(Records from a collection)
Content starts

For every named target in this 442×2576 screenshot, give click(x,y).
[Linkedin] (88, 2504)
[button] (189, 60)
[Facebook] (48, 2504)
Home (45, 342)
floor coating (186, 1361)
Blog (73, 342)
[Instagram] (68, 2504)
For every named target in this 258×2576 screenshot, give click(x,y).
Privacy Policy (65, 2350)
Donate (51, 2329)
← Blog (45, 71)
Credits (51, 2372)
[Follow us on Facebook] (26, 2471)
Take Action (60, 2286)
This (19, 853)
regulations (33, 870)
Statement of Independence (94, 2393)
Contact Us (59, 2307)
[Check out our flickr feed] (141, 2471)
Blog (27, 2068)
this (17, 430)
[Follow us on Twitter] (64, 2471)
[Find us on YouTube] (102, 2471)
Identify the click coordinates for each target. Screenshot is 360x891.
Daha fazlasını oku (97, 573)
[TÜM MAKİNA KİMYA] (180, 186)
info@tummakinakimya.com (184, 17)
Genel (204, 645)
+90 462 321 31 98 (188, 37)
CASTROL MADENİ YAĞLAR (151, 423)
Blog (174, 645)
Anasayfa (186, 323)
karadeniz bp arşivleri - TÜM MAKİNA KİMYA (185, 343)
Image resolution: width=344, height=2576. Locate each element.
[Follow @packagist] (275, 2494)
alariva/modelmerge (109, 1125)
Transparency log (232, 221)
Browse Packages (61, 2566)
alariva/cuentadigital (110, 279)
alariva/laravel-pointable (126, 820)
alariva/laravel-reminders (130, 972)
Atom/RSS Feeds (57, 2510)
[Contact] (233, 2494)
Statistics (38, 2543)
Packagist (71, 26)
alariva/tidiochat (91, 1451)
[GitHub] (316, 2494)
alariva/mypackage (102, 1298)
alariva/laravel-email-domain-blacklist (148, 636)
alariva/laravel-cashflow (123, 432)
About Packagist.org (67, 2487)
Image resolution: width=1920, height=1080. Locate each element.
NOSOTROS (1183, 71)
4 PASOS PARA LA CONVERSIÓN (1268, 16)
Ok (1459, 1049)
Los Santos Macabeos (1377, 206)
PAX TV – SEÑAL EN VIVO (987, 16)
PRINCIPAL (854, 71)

Content ends

▶ **Task**: Would you copy, unchanged, the stretch of the records above that begins at the line containing "Credits (51, 2372)" and ends at the line containing "Daha fazlasını oku (97, 573)", and only that?

▶ **Result of this task**:
Credits (51, 2372)
[Follow us on Facebook] (26, 2471)
Take Action (60, 2286)
This (19, 853)
regulations (33, 870)
Statement of Independence (94, 2393)
Contact Us (59, 2307)
[Check out our flickr feed] (141, 2471)
Blog (27, 2068)
this (17, 430)
[Follow us on Twitter] (64, 2471)
[Find us on YouTube] (102, 2471)
Identify the click coordinates for each target. Screenshot is 360x891.
Daha fazlasını oku (97, 573)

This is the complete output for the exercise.